All COPA mutations previously identified in the literature map to exons eight and nine in the highly conserved WD40 functional domain of the COPA protein [2, 8, 13, 14, 17, 18]. The p.Gly853Asp variant identified in this report is instead found in the C-terminal domain of the protein which could account for the attenuated phenotype in these individuals compared to phenotypes from WD40-domain mutations. The mutation site identified in this paper is a start site for an alternatively spliced transcript, and therefore, protein transcription may be affected. Functional studies are required to determine if the variant does affect transcription from this splice site as well as to confirm that this variant is indeed causative for the family members’ symptoms. Whilst in silico analyses as defined above (SIFT, Polyphen, BLOSUM) do not predict a pathogenic effect of this variant, these analyses do not take into account the splice site activity of this variant and the effect of different transcripts (which may be expressed in different tissues). Altered splice site activity again may account for the attenuated phenotype outlined in this paper and does require functional studies to elucidate further regarding the pathogenicity of this mutation.

Although the variant has been reported on dbSNP with an ExAC allele frequency of 0.007, the true frequency of the disease is difficult to determine as the phenotypic association with mutations in the COPA has only been described recently and has variable penetrance. We suggest the syndrome may be underrecognised and underdiagnosed.
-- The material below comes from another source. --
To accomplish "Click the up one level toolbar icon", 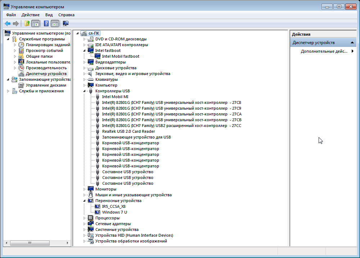I will tap(27, 23).
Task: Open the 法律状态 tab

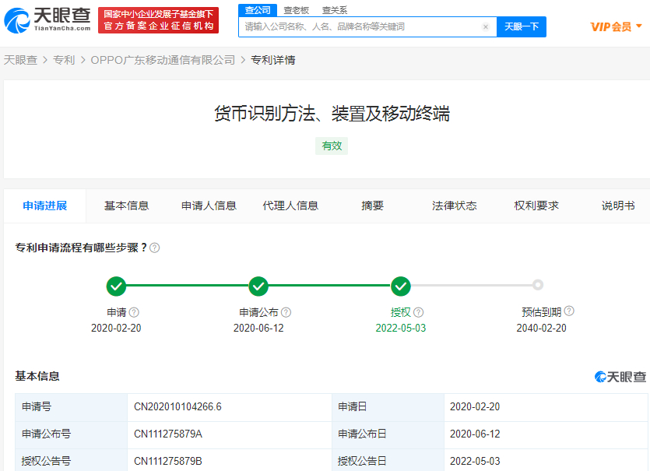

This family’s unique Behçet-like phenotype adds to understanding of the clinical spectrum of COPA syndrome phenotype. It presents evidence that mutations in the COPA gene may have a broader phenotype than previously reported and that consideration should be given when diagnosing unexplained arthritic, vasculitic, and/or neuropathic symptoms. Further functional studies are needed to confirm that this variant does have a deleterious effect on protein function and is specifically the causative agent for this phenotype.

Conflicts of Interest

The authors declare that they have no conflicts of interest.

Acknowledgments

The authors would like to thank the family involved as well as the Kevin Milo Trust for making this work possible.